A presidente da Comissão Europeia, Ursula von der Leyen, defendeu esta segunda-feira a criação de regras para um acesso progressivo e condicionado às redes sociais por parte de crianças e jovens na União Europeia (UE), admitindo a apresentação de propostas concretas após o verão.
A líder do executivo comunitário falava aos jornalistas depois de receber um relatório elaborado pelo Painel Especial sobre a Segurança das Crianças Online, que analisa medidas que poderão ser adotadas para reforçar a proteção dos menores no ambiente digital.
“Devemos equacionar um acesso progressivo e gradual para diferentes faixas etárias” às redes sociais e a outras plataformas online, afirmou Von der Leyen, sublinhando que a Comissão Europeia irá estudar as recomendações dos especialistas antes de avançar com novas propostas.
Segundo a presidente da Comissão, deverá ser permitido o acesso a dispositivos digitais até aos 13 anos, mas com acompanhamento de adultos e com limites de utilização. A partir dessa idade, o acesso às redes sociais poderia ser alargado de forma gradual, ficando as plataformas obrigadas a verificar a idade dos utilizadores.

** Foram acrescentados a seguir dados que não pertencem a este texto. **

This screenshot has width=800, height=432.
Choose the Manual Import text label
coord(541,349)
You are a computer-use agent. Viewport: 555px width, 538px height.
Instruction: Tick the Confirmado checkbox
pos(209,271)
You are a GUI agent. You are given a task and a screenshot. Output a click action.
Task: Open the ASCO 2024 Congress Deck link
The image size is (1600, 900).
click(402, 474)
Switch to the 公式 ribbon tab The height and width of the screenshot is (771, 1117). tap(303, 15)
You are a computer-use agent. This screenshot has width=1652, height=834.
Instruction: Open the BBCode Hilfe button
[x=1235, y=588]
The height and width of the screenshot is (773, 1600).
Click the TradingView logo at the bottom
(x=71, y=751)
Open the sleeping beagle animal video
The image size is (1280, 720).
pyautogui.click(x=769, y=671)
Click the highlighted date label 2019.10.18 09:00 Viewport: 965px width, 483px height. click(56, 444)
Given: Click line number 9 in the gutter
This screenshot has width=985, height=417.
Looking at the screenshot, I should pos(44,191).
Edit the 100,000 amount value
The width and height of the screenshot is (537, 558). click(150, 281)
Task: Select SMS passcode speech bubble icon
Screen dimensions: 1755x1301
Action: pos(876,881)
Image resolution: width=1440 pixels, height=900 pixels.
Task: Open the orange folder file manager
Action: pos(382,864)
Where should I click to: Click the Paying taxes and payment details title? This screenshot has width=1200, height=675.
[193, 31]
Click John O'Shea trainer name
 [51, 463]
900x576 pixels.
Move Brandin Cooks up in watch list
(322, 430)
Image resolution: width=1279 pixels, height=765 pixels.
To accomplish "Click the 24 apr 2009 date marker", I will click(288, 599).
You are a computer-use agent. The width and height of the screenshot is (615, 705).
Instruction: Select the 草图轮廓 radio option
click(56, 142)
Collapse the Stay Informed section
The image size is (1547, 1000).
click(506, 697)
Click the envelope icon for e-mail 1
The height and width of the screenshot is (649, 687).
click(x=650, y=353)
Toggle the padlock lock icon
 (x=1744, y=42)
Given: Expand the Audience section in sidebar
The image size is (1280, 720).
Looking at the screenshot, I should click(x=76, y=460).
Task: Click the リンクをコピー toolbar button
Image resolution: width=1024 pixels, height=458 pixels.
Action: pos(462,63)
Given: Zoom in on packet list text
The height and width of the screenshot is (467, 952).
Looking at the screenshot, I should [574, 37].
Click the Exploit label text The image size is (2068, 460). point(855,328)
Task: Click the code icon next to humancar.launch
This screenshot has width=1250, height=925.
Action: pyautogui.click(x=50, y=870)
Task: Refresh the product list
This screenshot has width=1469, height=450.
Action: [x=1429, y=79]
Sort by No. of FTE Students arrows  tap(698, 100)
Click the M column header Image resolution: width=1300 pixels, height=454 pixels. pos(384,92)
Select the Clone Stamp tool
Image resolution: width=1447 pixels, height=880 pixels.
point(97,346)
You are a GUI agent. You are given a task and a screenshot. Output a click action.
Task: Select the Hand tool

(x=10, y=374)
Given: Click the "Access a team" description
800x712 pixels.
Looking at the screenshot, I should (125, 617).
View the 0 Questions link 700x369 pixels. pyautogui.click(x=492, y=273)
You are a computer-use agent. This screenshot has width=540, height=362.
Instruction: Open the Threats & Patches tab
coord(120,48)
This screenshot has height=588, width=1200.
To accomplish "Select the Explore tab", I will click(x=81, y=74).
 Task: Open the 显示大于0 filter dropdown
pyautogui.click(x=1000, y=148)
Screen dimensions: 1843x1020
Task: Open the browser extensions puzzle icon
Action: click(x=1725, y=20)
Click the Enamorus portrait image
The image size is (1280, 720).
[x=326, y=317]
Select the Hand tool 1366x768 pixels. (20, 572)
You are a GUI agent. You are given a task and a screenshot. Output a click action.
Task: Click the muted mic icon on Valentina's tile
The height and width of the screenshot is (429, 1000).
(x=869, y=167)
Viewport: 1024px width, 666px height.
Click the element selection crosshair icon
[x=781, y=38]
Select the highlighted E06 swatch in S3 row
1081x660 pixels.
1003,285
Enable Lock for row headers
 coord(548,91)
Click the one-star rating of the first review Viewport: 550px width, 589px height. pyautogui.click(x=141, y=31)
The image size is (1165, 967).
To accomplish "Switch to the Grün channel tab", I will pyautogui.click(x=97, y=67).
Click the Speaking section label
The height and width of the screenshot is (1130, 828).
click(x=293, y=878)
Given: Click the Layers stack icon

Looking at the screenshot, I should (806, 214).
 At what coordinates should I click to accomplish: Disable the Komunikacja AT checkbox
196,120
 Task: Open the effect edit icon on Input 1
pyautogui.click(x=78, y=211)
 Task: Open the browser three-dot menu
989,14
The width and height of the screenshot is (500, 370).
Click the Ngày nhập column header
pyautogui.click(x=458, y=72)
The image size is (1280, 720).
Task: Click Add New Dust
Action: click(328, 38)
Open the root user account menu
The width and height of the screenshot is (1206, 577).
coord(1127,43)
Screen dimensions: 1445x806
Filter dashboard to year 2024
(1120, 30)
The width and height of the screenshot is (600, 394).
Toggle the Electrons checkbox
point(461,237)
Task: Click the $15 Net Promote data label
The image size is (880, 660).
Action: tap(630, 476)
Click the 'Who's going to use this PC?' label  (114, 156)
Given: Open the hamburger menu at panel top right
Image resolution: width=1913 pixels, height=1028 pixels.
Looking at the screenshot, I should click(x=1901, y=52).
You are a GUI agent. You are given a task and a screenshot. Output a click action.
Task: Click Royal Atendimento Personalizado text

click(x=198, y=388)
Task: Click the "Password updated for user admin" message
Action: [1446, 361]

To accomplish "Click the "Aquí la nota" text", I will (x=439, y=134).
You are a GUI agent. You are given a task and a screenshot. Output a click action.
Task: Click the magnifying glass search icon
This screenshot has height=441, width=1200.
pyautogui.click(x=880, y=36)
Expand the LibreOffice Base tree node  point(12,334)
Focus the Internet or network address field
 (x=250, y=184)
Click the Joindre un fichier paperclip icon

“Tal como não damos aos nossos filhos as chaves do carro antes de terem a carta de condução, ou não lhes permitimos comprar álcool até terem a idade legal para o fazer, também devemos estabelecer a idade a partir da qual as crianças podem aceder legalmente às redes sociais”, afirmou.
Von der Leyen alertou ainda para os riscos associados a uma utilização sem restrições das plataformas digitais. “As redes sociais não são um brinquedo”, disse, defendendo que o acesso livre e sem controlo pode contribuir para problemas relacionados com saúde mental, dependência digital e bem-estar dos jovens.
De acordo com os dados recolhidos pelo painel de peritos, crianças e jovens passam entre seis e dez horas por dia em frente a ecrãs, sendo que cerca de 60% já terão enfrentado problemas psicológicos ou emocionais relacionados com a sua atividade online.
O relatório identifica também funcionalidades presentes em várias plataformas que podem ser inadequadas para determinadas idades, nomeadamente o “scroll infinito”, a reprodução automática de conteúdos e o envio constante de notificações.
A presidente da Comissão Europeia defendeu que as empresas tecnológicas devem assumir um “dever de cuidar” dos utilizadores e ser responsabilizadas pela criação de ambientes digitais mais seguros.
“Na Europa, quem desenvolve um produto é responsável pela sua segurança”, afirmou Ursula von der Leyen, reforçando a necessidade de uma maior proteção das crianças no espaço digital.